And yes, when you can beat your second top-10 team in just 14 days, with what may have been the first walk-off field goal in regulation in school history, that’s a landmark. This team may have grown up on Saturday. We’ll see how that continues as we hit the meat of LSU’s schedule in October. And what does it say that TWO top-10 opponents doesn’t constitute the hard part of this slate?
This game came down to timing and field position. The Tigers won the turnover battle, won the third-down battle, were perfect in the red zone and were able to make just enough explosive plays to make the difference. Auburn was slightly more consistent on average, but made the mistakes that LSU ultimately needed.
So let’s breakdown the biggest win of the Ed Orgeron Era to date:
- LSU’s defense took no time in announcing their authority here, with Devin White shedding a lineman and stuffing Shaun Shivers on the first play.
- And on the second, Jarrett Stidham just makes an awful throw that Grant Delpit was happy to take off his hands. It was a roll-out play with two receivers crossing and Delpit and Kristian Fulton, but Delpit stays over the top and breaks on his man. If the ball is thrown a couple steps quicker, Stidham might’ve had his man, but he hesitates and throws the ball behind the receiver, right to Delpit.
- Let it be said that LSU came out with a game plan that was exactly what I prescribed on Friday, and that was to come right at the Auburn front, make them defend sideline to sideline and stretch their zone coverage. Right out of the shoot, a trips set to the field, basic levels set with an on-time throw to Justin Jefferson.
- And on LSU’s second play, Auburn’s Deshaun Davis (who was very impressive, as was most of this front) shoots the A-gap on a screen attempt (hey) and when the play was broken up, got right in Joe Burrow’s face talking trash. Not something that particularly bothers me, but relevant later, I think.

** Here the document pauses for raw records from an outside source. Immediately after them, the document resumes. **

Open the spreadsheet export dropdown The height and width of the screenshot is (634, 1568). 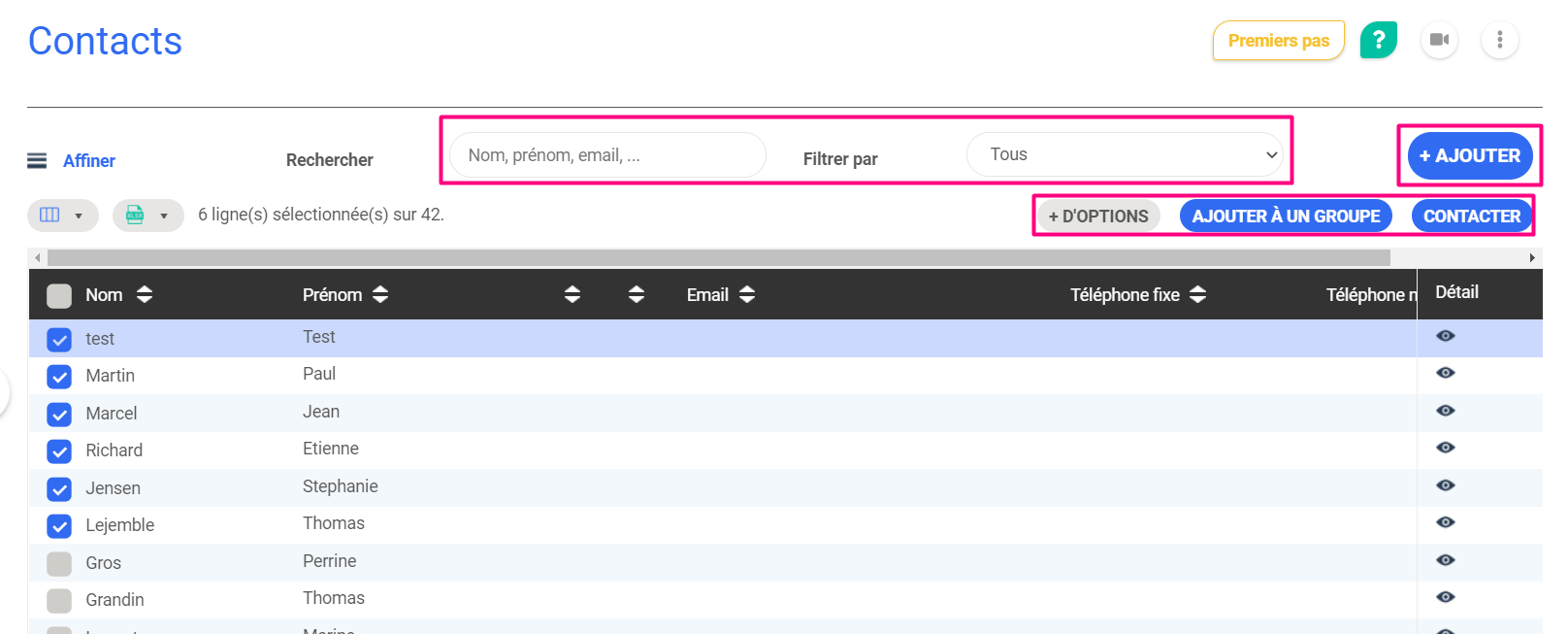coord(147,216)
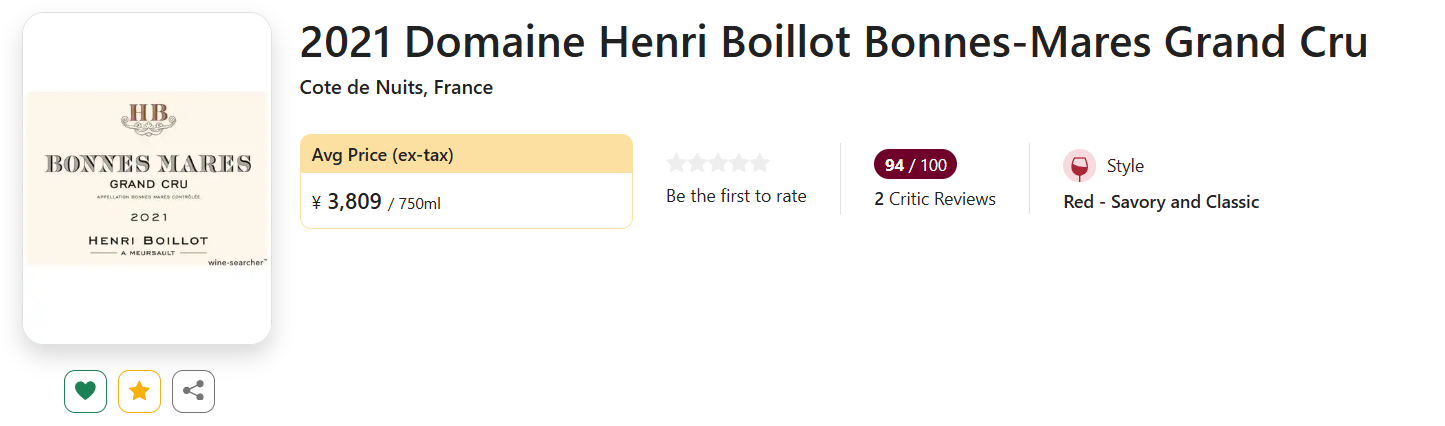Screen dimensions: 1445x426
Task: Open the Bonnes Mares label image
Action: point(147,178)
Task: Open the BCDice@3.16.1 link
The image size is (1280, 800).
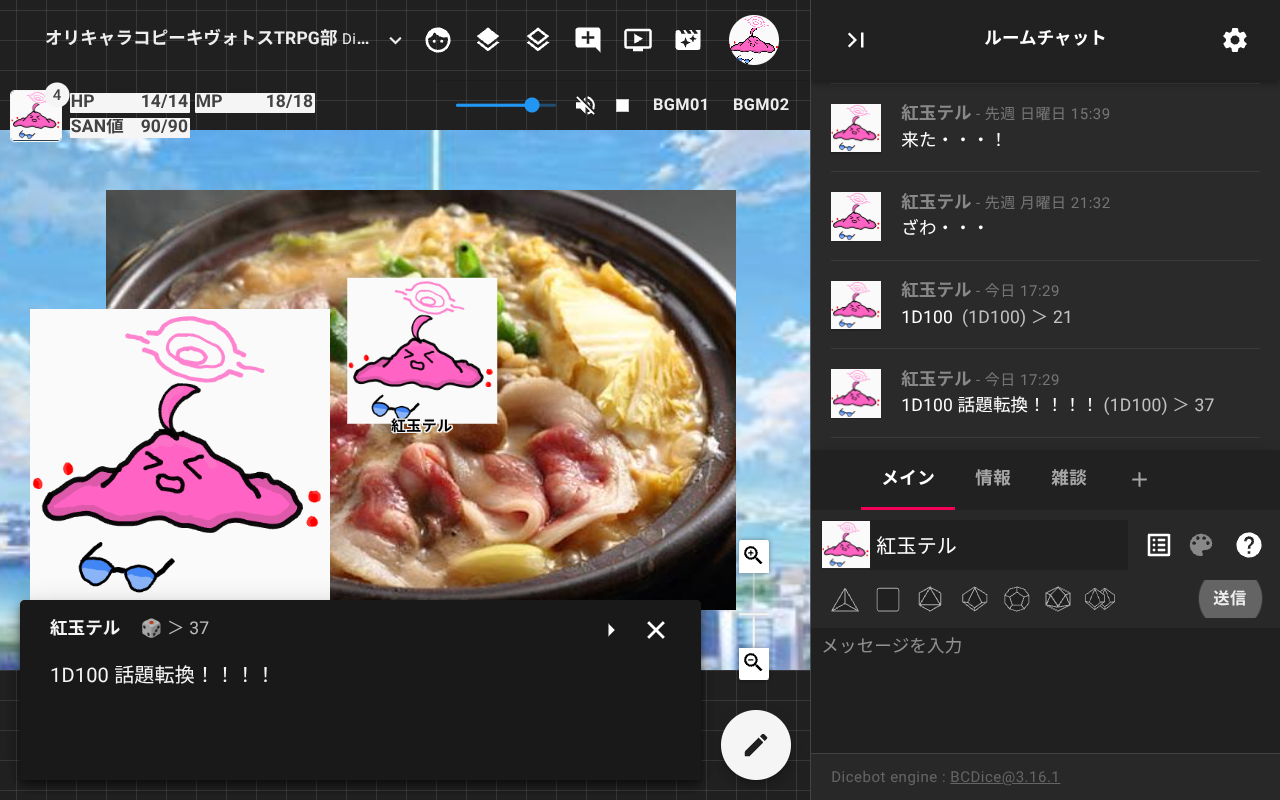Action: (x=1004, y=777)
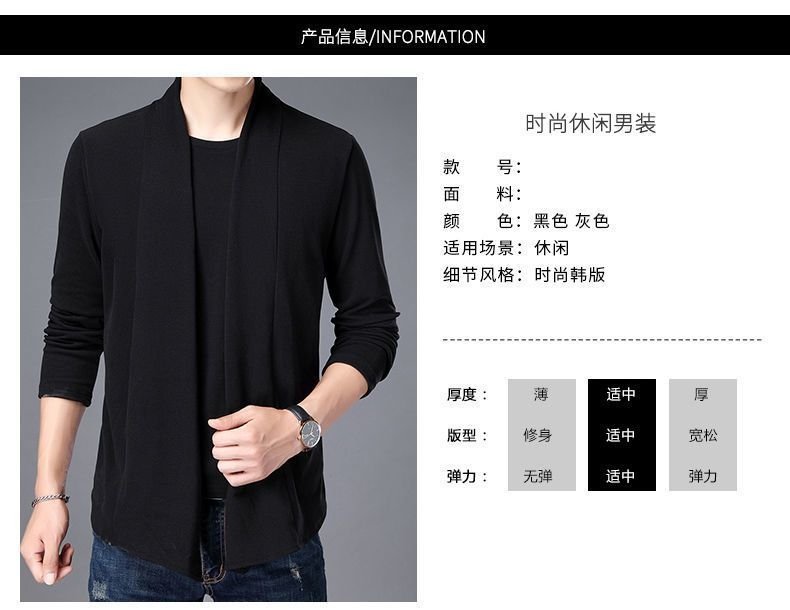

- Another levels concept gets Jefferson open over the middle on third-and-15, and Burrow throws it perfectly on time to help set up the score. Steve Ensminger (who also turned 60 on Saturday) was aggressive from the jump on this, and Burrow paid that off early on with some money timing throws. With a few minor quibbles, there wasn’t much to complain about from a play-calling perspective here.
- Delpit comes through on the very next drive, flying up on a quick throw to Ryan Davis to force a fumble/incomplete pass — although Davis had fallen on it even if it had been reviewed. He was seeing everything in this game, and was near perfect, aside from giving up Auburn’s final touchdown in the red zone when he took a false step or two on orbit-sweep play action. He was a player we knew would have to come through in this game with Auburn’s style of offense, and he did.
- Auburn followed it’s expected script as well, trying to go wide to loosen up the middle of the defense, but LSU was more than ready with Delpit and Michael Divinity both doing great jobs of setting the edge and playing the alley, while the LSU line helped keep White and Jacob Phillips clean inside.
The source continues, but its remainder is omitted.